When I say WORK, what do you think? I think that in our culture today we have a very distinct definition for this. Mine was going to a job, giving them as much as possible on any given day and getting a paycheque, benefits, and maybe some education or coaching in return. House cleaning, chores, making lunches are all forms of work, yet we do not really call them work they because we do not get paid, therefore we place a different value on them. So, work as I understood it before, required me to get paid!
I have said and heard many people say, “I am working on me”. I have figured out lately that the work I was doing on me was only surface or pseudo work and not really WORK. I may have still ended up in that place I was last December and January, very close to the end however, if I was truly doing the WORK I believe my tools to deal with it would have been much different. I feel because we do not get an immediate financial benefit from this work we also place a different value on it. I know I did! I believe subconsciously that I did not value some of this work as it was being directed by a therapist (my new names for any type of therapist is teacher or guide). I know I was ashamed about having to talk to one because I made myself feel weak for needing someone, I feared what people would say. I am still working through old beliefs given and fully accepted by me that impacted my recovery. One belief was that if you need someone like that you are weak or broken, I know I am not either of these anymore (most days, well more then before).

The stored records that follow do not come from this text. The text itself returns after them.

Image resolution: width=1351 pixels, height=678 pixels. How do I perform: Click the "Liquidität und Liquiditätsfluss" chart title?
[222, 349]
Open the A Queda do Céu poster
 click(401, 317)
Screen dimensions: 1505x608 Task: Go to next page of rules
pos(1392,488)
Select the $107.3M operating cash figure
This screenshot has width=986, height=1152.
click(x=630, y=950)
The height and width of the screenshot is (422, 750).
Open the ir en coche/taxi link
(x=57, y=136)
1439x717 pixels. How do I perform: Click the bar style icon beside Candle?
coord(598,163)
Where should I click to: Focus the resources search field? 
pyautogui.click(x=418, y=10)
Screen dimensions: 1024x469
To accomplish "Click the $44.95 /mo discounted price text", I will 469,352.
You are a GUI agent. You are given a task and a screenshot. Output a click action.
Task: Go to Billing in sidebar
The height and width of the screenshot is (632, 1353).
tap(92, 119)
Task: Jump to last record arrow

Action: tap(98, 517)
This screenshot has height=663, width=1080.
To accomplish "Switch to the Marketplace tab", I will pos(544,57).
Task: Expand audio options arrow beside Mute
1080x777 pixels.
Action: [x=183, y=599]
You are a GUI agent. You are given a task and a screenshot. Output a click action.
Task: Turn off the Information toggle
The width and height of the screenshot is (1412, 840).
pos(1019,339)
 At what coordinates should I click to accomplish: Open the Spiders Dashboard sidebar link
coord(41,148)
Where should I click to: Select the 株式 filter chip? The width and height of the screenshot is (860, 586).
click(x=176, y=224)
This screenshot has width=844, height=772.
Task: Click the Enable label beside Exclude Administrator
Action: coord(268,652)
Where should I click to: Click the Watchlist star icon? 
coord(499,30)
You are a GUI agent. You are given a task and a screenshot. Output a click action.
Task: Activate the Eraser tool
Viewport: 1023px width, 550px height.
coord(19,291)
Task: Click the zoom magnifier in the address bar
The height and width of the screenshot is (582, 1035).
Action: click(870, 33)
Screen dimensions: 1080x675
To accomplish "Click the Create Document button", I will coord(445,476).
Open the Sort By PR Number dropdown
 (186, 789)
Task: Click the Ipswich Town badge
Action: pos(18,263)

Pseudo work (I have done a lot of pseudo work) for me can be summed up simply as shaking up the medicine bottle, reading the label and then putting it away. If you have a skin rash and only shake the ointment, read the label then put it away, will your rash ever really heal? Maybe, but the medication has two impacts, the first get rid of the rash, the second, stop its return. In some of my pseudo work I was just shaking the bottle. Now, there are still things that resonated with me, I was even able to talk about them with people. I was able to see the value of the information, yet never really dove in, never really looked at me, which I have learned, are where the problems and the solutions both exist. I cannot look at another without first looking in the mirror. After looking in the mirror and being fully honest about the issues and emotions (honest is the key word) and its causes, the other person never is at fault for my emotional state. Someone may have committed the act, yet it was me that has chosen to hold on to it. So we are clear, I am NOT saying the act is the fault of the victim, ever. However healing is 100% up to the person with the emotional pain and I do not think that requires forgiveness of the act… However that belief of forgiveness may change as I journey and grow, and I am now open to those changes.
I tried to do the work alone, or only half listening to my teachers, my guides or myself. When I would start to feel the pain, I would look exterior to me for that problem and solution, I would put my emotional state on someone else. Then I would find solutions that only put a short-term Band Aid on. I would try to fill that pain with a person, with work or with focusing elsewhere. I truly believe that in my future, without teachers or guides and without me DOING the WORK, I would and will continue to stumble through the dark forest with no direction and no light. I would continue to bump into trees, getting cuts and bruises and even fall to the ground without a clear direction of how to stand up. I was lucky that every once in a while the moon would crack through the trees and give me a little hope, only to have the clouds cover it soon after as my ego tried to take over the healing process. There were a few times where I was able to hold onto the light that shone through, I was able to add it to my foundation. It was these true brief moments of WORK that gave me the strength to reach out at the last second, allowing me the process of starting to surrender my ego.
So here is my new definition of work: Any task that requires me to exert any energy, apply any self discipline, to be mindful of myself or others, self-betterment, where the outcome will have a long lasting and positive effect on me or those around me. Where half-assed effort will leave me the same or worse then before.
With Love Respect and Admiration
Keep Chasing those Cars!
I want to hold myself accountable to not judging others and last week I mentioned Liz Taylor and Hugh Hefner in my blog. I do not know these people and placed unfounded judgements on their life. I should have kept it in the “I” format and will make sure I do that from here forward. I am completely great with being held accountable, so if you feel I am not being accountable feel free to call me out in a caring and supportive way. I am still learning.